Apart from the pictures, every entry must be retyped exactly.

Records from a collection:

═══

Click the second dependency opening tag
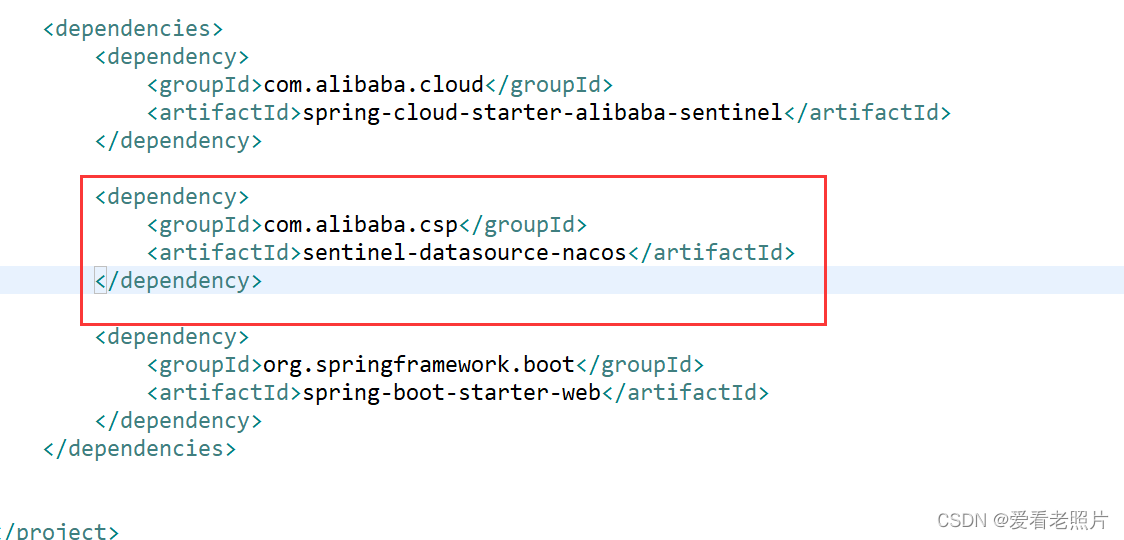1124x540 pixels. pos(172,196)
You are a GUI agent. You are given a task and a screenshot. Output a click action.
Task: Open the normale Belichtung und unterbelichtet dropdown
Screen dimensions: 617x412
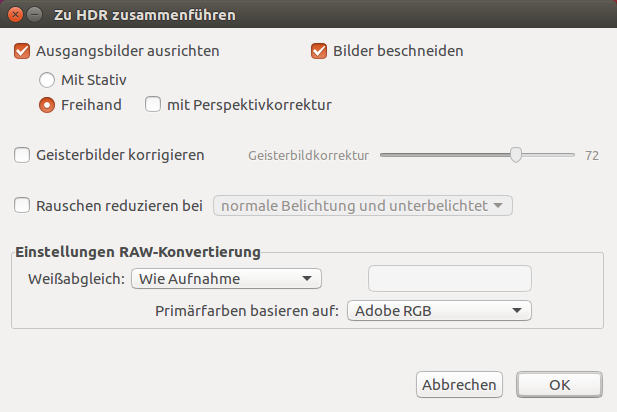pos(363,206)
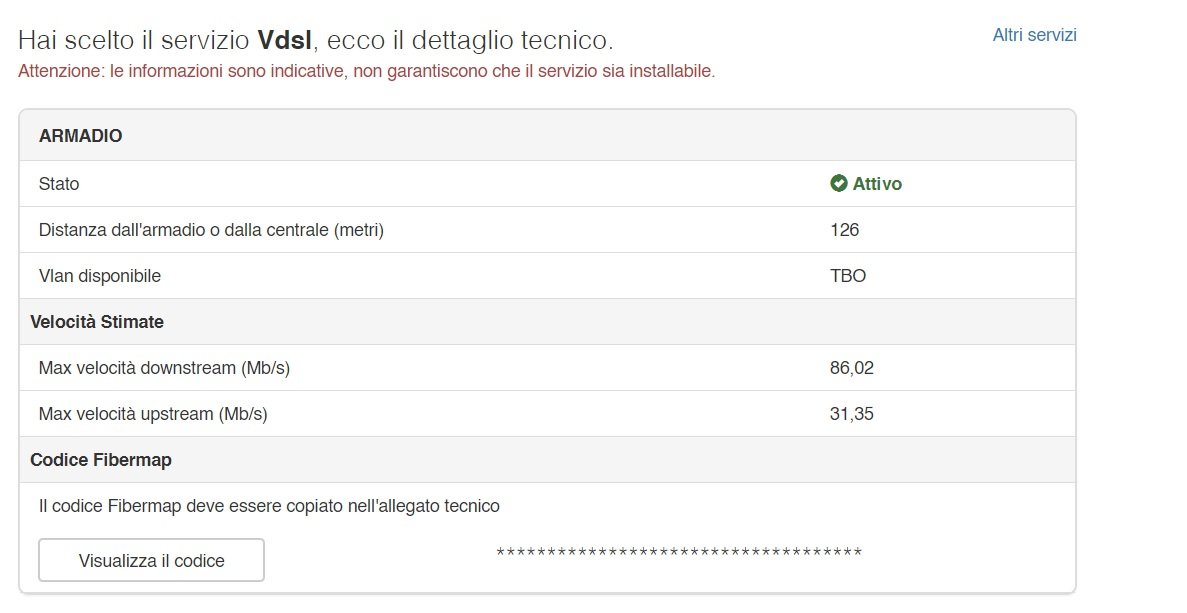The height and width of the screenshot is (613, 1187).
Task: Click the TBO Vlan value
Action: (848, 275)
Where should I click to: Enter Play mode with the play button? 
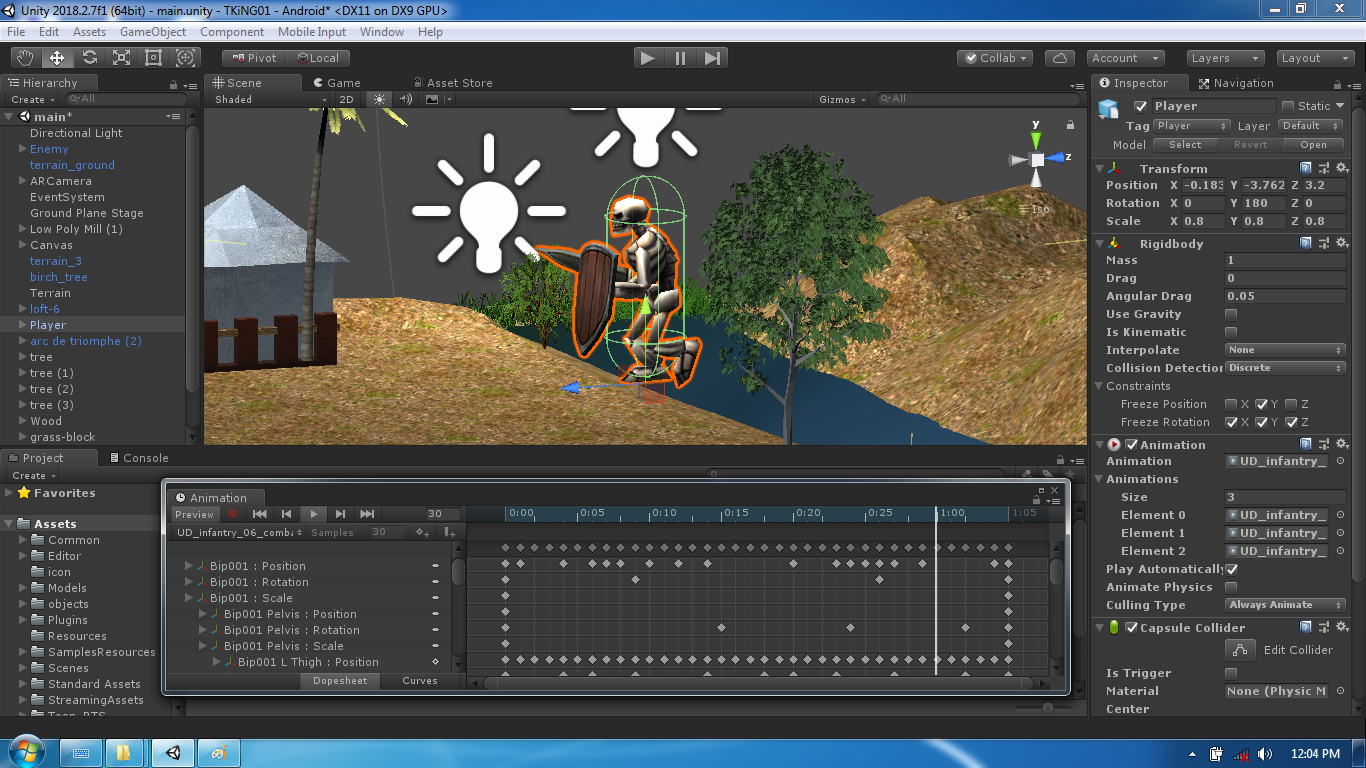point(647,58)
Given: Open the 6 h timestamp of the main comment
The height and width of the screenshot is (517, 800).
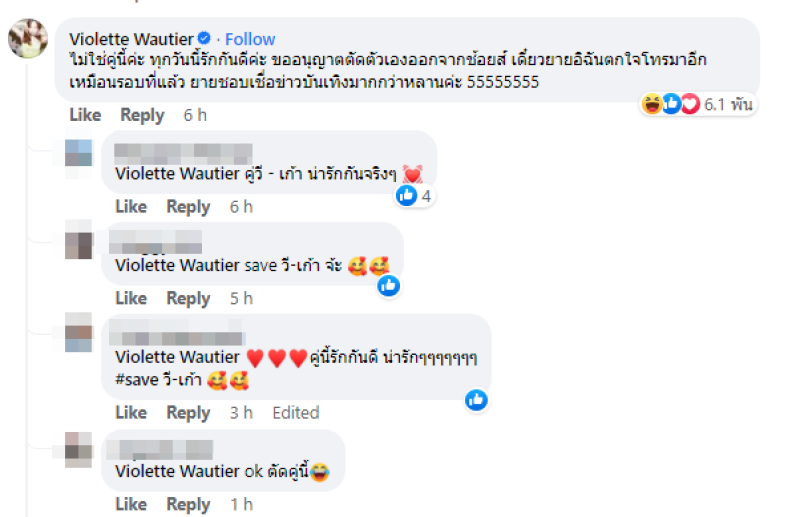Looking at the screenshot, I should pos(195,115).
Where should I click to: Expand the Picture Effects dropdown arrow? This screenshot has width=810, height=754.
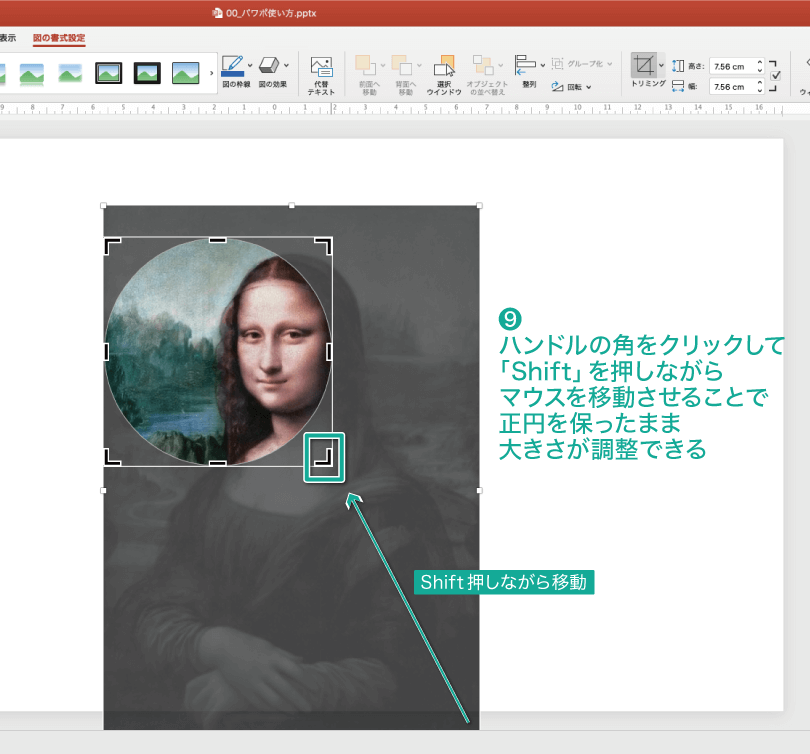tap(285, 66)
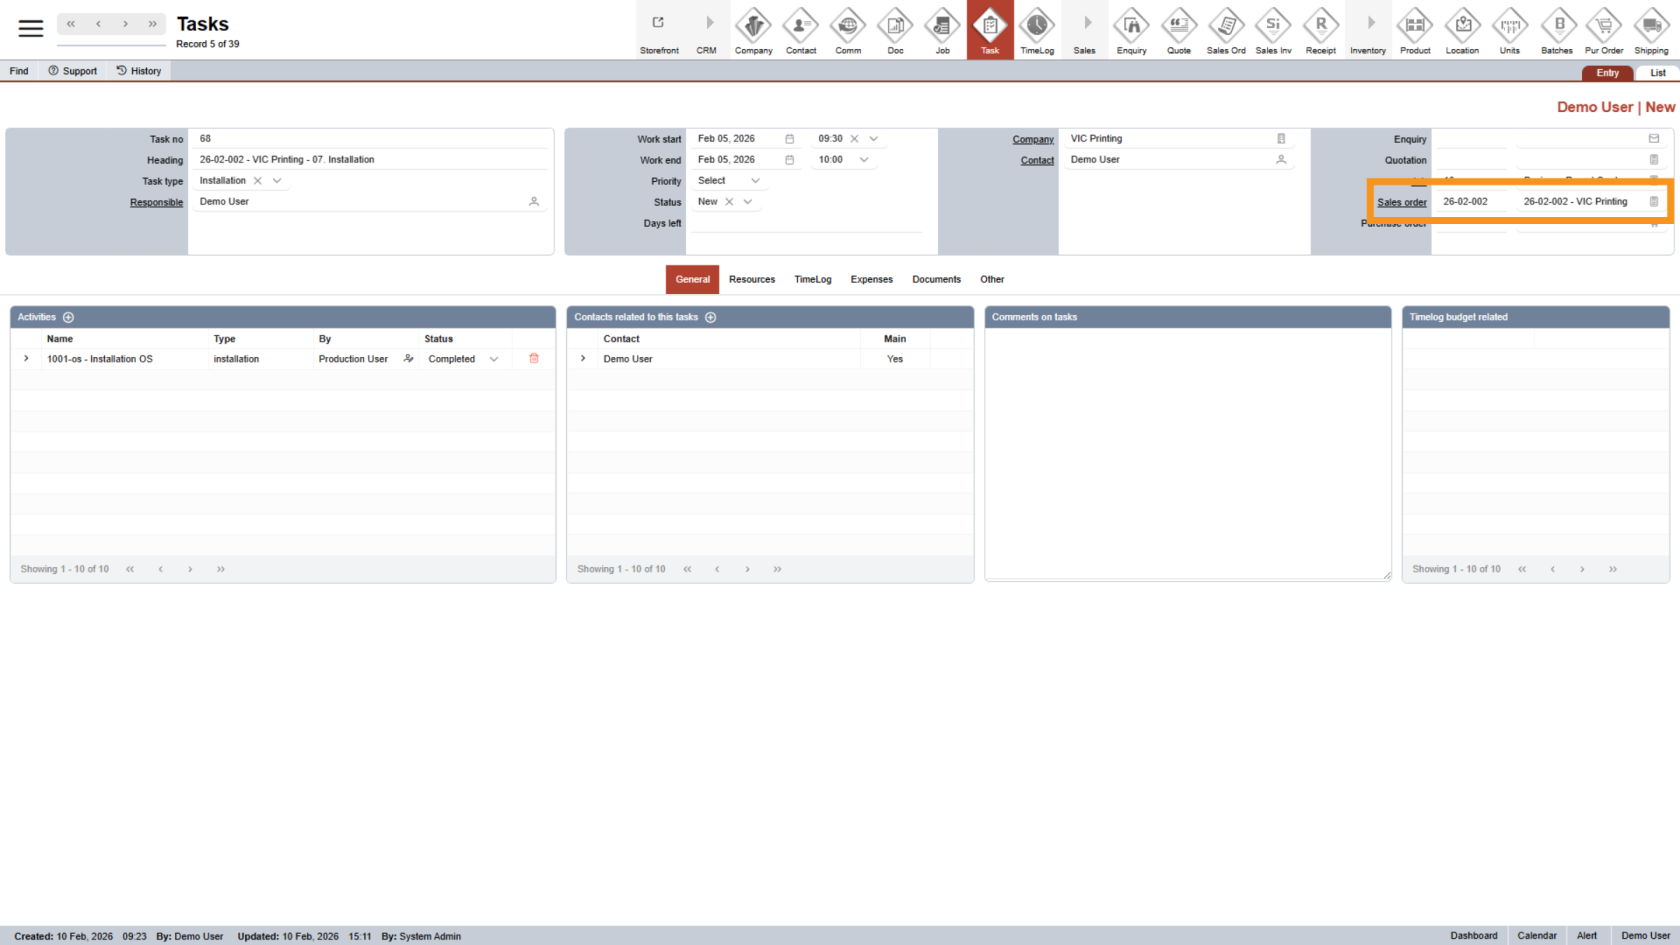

═══

ANSWER SECTION
Click the second dependency opening tag
1124x540 pixels. pos(172,196)
You are a GUI agent. You are given a task and a screenshot. Output a click action.
Task: Open the normale Belichtung und unterbelichtet dropdown
Screen dimensions: 617x412
pos(363,206)
The height and width of the screenshot is (613, 1187).
Task: Click the TBO Vlan value
Action: (848, 275)
Where should I click to: Enter Play mode with the play button? 
point(647,58)
Given: Open the 6 h timestamp of the main comment
The height and width of the screenshot is (517, 800).
Looking at the screenshot, I should pos(195,115).
Where should I click to: Expand the Picture Effects dropdown arrow? This screenshot has width=810, height=754.
tap(285, 66)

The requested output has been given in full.